**What the exercise asks:** Scan the records and identify every line in which the string "input" occurs, then return those lines.

** Opening Data provided block **

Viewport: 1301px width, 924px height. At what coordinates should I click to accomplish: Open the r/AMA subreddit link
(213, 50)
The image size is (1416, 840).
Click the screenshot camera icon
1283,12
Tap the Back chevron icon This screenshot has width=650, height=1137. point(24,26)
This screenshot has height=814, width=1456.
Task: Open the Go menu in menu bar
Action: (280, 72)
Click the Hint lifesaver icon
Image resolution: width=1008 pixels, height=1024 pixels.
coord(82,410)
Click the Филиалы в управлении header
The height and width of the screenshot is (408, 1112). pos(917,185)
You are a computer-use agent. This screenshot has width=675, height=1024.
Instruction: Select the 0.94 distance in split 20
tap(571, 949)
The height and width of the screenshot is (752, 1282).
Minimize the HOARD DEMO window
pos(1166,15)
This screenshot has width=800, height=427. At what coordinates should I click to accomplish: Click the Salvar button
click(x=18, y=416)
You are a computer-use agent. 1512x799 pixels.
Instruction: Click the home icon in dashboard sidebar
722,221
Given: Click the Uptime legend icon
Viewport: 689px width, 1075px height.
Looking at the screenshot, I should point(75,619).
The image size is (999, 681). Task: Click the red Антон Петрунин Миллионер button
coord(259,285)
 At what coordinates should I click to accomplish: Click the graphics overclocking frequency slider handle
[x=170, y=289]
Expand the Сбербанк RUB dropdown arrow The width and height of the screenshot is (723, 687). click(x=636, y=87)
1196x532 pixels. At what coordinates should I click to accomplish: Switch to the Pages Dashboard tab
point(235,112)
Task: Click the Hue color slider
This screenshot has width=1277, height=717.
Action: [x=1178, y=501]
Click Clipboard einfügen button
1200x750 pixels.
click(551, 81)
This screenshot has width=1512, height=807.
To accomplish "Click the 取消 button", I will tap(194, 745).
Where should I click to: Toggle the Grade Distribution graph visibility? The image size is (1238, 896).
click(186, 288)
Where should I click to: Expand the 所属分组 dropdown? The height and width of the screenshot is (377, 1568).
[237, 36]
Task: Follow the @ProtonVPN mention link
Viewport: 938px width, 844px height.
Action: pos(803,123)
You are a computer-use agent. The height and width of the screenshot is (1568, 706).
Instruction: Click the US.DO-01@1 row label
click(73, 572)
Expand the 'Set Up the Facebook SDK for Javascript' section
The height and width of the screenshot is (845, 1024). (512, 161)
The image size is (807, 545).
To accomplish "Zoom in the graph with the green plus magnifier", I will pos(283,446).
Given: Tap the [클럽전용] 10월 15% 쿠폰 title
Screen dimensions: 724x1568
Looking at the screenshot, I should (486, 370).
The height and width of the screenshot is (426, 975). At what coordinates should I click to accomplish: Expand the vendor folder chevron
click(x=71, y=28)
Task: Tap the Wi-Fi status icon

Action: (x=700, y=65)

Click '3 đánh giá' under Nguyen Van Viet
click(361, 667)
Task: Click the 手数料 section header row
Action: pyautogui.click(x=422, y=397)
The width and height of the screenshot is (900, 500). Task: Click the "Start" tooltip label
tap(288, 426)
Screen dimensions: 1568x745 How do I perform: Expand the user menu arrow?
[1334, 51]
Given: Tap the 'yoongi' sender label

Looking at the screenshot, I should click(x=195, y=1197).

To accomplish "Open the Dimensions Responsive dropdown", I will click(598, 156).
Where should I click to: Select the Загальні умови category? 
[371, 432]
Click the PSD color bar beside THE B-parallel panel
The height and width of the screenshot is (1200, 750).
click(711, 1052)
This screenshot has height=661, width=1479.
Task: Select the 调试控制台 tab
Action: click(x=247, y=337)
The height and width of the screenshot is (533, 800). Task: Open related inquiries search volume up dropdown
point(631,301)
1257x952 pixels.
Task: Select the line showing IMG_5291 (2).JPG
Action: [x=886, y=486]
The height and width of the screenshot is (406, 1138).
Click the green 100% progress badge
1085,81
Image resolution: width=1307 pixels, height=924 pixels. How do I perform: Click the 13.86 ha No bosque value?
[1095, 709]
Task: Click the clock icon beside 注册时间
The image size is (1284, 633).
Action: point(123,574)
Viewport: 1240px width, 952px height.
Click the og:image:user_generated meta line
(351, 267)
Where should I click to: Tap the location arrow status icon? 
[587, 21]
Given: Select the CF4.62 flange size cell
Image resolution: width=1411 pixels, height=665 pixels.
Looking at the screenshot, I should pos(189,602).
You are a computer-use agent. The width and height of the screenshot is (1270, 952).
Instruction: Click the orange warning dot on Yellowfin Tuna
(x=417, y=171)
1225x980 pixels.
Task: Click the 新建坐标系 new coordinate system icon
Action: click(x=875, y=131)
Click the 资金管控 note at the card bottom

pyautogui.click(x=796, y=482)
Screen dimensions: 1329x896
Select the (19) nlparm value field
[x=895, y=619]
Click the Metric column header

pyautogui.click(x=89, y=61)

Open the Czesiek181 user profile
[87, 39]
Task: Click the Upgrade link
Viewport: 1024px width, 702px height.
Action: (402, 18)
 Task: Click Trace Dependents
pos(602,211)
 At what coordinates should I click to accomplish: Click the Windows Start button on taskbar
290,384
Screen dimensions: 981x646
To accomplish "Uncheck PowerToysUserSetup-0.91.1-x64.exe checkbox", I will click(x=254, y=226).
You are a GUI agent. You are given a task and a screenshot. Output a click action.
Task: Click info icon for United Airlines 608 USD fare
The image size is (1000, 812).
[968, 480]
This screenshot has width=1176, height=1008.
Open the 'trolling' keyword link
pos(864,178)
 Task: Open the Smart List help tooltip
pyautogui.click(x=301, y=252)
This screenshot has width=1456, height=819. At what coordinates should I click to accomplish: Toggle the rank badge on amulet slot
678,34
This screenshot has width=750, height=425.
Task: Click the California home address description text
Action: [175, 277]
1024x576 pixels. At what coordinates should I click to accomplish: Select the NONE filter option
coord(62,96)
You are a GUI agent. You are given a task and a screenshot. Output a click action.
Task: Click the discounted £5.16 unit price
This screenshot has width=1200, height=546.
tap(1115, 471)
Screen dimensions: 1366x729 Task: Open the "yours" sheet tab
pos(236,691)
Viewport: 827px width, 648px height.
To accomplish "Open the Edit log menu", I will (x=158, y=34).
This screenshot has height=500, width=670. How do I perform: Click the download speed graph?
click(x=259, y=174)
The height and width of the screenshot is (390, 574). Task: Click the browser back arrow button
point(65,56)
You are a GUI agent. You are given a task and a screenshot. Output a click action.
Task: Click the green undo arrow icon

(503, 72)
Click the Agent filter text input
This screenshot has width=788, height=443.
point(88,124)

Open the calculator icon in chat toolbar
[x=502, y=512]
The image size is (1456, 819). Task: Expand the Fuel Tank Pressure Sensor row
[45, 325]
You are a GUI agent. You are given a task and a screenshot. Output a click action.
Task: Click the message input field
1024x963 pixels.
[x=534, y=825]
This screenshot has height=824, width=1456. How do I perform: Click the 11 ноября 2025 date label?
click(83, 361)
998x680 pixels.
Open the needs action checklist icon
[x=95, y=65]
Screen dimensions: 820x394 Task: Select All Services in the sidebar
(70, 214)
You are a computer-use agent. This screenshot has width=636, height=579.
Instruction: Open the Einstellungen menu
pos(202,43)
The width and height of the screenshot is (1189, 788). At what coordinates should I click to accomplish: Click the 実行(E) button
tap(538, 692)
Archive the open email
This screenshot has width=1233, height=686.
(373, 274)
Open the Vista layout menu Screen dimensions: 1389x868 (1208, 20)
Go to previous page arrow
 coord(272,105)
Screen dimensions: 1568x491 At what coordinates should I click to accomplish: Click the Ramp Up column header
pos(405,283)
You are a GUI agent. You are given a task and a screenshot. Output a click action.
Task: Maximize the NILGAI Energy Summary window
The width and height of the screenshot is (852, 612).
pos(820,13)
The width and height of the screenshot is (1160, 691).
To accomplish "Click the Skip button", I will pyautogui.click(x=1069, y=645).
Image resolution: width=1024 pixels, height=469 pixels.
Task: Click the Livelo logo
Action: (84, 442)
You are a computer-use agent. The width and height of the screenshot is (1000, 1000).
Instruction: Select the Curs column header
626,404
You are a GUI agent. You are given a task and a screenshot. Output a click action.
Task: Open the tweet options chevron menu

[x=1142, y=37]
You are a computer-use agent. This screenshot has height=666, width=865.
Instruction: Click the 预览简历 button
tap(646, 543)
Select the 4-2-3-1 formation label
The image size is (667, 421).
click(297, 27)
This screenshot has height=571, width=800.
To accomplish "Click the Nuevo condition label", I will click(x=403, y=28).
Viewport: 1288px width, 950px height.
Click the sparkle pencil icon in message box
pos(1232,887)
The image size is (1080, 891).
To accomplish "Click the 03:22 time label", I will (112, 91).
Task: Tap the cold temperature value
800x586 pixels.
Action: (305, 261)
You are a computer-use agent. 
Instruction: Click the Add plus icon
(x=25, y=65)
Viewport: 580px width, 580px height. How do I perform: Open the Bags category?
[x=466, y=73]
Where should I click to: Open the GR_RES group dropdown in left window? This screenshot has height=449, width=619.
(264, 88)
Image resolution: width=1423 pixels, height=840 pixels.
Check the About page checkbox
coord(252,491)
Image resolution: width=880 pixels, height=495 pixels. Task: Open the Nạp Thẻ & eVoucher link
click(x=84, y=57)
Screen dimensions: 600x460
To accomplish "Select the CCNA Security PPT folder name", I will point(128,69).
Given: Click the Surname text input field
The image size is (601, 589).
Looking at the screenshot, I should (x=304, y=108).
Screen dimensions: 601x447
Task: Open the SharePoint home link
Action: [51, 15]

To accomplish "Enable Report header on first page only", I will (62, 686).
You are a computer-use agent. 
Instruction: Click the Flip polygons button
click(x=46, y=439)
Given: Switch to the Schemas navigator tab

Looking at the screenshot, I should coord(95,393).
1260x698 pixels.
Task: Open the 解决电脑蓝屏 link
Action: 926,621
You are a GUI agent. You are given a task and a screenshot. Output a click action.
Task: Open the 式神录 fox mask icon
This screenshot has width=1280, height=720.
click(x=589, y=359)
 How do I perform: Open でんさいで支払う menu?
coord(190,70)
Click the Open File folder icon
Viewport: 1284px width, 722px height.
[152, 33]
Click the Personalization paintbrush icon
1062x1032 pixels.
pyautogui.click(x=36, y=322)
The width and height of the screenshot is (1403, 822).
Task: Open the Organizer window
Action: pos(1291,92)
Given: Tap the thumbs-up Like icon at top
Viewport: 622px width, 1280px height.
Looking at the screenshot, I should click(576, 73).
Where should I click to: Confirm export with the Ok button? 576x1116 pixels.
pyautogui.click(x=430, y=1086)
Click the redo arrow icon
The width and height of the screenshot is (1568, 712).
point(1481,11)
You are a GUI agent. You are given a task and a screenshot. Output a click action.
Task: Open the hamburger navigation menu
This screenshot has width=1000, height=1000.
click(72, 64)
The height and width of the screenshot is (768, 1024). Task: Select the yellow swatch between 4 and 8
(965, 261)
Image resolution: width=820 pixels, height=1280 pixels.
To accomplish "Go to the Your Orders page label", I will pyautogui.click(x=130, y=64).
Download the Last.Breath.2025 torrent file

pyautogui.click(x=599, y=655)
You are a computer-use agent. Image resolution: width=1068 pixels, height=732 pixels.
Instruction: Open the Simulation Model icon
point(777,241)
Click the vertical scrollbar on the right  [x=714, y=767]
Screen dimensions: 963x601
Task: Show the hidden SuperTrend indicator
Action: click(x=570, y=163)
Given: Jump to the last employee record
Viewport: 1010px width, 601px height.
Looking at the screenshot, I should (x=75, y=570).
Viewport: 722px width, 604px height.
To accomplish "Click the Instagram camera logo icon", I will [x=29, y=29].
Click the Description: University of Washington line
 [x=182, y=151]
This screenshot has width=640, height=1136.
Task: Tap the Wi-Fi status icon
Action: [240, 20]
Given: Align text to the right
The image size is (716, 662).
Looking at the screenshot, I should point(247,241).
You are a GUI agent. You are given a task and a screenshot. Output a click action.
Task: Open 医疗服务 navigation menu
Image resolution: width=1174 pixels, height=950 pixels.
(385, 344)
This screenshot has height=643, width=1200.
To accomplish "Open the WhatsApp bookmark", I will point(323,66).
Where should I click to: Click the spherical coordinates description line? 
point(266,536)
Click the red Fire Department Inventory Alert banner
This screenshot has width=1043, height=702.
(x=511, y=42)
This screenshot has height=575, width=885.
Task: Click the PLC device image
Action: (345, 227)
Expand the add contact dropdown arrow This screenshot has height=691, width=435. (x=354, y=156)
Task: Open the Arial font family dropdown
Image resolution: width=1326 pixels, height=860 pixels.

** Closing Data provided block **

**Reply:**
Click the Agent filter text input
Task: Click the message input field
Given: Click the Surname text input field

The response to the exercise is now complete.